LAST year she was the star of the Queen's Hall series of morning concerts. Yesterday she returned and did it all again, sweeping her audience into the biggest ovation of the first week of the festival. Alicia de Larrocha - diminutive, dwarfed by her grand piano - transformed the Queen's Hall into a vast Spanish landscape in a recital devoted exclusively to composers of her native land.

What an extraordinary pianist and musician she is. After a sparkling opening with a couple of digitally challenging sonatas by Soler, she presented such a case for the little-known music of Federico Mompou that her performances instantly raised the question: why is this man's music so neglected?

Few, for sure, could play it like de Larrocha, with her flawless singing tone and her remarkable ability, in the Songs and Dances and Intimate Impressions - several of them dedicated to this pianist - to draw on such an amazing range of keyboard colours and dynamics. The results? Achingly tender mood pieces, drenched in soul; haunting, wistful music that is supremely evocative of Spain, its heat, and its character.
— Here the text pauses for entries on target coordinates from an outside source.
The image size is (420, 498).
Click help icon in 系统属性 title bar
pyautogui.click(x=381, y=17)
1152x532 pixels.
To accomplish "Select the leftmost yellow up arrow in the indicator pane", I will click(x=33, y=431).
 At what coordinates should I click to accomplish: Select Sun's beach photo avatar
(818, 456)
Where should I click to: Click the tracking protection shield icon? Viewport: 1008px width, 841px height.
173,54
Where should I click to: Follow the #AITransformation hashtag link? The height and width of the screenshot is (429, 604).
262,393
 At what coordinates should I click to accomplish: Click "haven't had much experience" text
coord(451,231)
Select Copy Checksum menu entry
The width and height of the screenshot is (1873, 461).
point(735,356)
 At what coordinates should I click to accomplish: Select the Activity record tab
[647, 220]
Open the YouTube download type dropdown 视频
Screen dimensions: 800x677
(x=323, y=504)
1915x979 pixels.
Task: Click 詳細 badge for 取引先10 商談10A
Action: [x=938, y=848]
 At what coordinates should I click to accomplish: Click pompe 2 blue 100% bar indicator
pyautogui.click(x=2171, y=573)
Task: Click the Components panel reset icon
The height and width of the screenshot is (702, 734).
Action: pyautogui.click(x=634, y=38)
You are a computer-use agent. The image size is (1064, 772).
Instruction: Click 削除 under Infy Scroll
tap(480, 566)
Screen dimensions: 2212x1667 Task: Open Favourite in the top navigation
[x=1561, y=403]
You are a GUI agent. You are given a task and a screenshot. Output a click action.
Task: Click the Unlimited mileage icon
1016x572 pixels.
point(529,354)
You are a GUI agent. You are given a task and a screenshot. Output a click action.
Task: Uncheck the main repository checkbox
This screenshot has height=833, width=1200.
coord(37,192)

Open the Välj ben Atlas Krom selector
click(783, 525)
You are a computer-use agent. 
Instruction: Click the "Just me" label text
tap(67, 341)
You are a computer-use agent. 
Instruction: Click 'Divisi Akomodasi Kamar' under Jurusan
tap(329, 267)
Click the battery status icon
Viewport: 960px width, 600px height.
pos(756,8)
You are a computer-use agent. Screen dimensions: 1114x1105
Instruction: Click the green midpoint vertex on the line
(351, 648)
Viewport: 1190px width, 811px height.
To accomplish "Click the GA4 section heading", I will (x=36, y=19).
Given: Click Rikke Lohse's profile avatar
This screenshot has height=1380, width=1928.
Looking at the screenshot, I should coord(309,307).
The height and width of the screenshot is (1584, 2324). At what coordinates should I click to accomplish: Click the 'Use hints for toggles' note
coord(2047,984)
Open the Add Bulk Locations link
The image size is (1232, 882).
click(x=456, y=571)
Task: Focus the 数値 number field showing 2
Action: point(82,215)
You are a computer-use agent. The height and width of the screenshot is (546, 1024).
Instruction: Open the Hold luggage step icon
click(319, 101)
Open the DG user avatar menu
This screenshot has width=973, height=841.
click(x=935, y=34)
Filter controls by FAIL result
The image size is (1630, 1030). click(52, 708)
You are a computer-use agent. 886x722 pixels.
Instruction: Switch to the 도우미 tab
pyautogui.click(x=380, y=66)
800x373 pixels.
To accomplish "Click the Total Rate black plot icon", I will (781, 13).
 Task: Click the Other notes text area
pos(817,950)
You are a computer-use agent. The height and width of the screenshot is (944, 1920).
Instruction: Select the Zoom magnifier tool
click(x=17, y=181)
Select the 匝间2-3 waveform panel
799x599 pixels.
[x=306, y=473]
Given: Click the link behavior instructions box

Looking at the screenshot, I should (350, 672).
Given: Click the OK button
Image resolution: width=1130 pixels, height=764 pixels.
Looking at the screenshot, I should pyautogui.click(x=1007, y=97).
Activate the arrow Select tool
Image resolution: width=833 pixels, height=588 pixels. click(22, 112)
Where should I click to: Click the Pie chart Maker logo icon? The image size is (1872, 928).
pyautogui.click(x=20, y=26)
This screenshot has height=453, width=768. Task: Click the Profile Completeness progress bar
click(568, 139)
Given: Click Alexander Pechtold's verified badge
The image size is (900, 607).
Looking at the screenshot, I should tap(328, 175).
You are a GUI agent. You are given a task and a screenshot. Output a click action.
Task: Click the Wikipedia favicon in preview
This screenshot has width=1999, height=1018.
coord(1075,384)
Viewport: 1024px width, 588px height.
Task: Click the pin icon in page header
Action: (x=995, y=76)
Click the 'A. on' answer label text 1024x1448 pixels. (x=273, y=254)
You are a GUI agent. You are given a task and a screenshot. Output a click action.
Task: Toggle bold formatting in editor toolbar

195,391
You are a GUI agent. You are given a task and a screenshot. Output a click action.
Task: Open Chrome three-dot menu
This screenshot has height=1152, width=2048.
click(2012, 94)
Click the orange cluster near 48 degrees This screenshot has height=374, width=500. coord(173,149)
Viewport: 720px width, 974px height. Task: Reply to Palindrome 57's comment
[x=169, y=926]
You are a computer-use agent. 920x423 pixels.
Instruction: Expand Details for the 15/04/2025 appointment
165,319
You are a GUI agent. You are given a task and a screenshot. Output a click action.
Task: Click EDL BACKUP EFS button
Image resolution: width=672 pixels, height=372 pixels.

In the second half the more familiar music of Manuel de Falla erupted with a great splash of colour from his Four Spanish Pieces, with de Larrocha announcing the more virtuosic side of her art, particularly her outstanding control of rhythms - raunchy, swaying, and sophisticated. And in de Falla's huge Fantasia Betica, an earthy keyboard tone poem with flinty melodies and pounding, whirling rhythms, power and poetry poured from the peerless little pianist.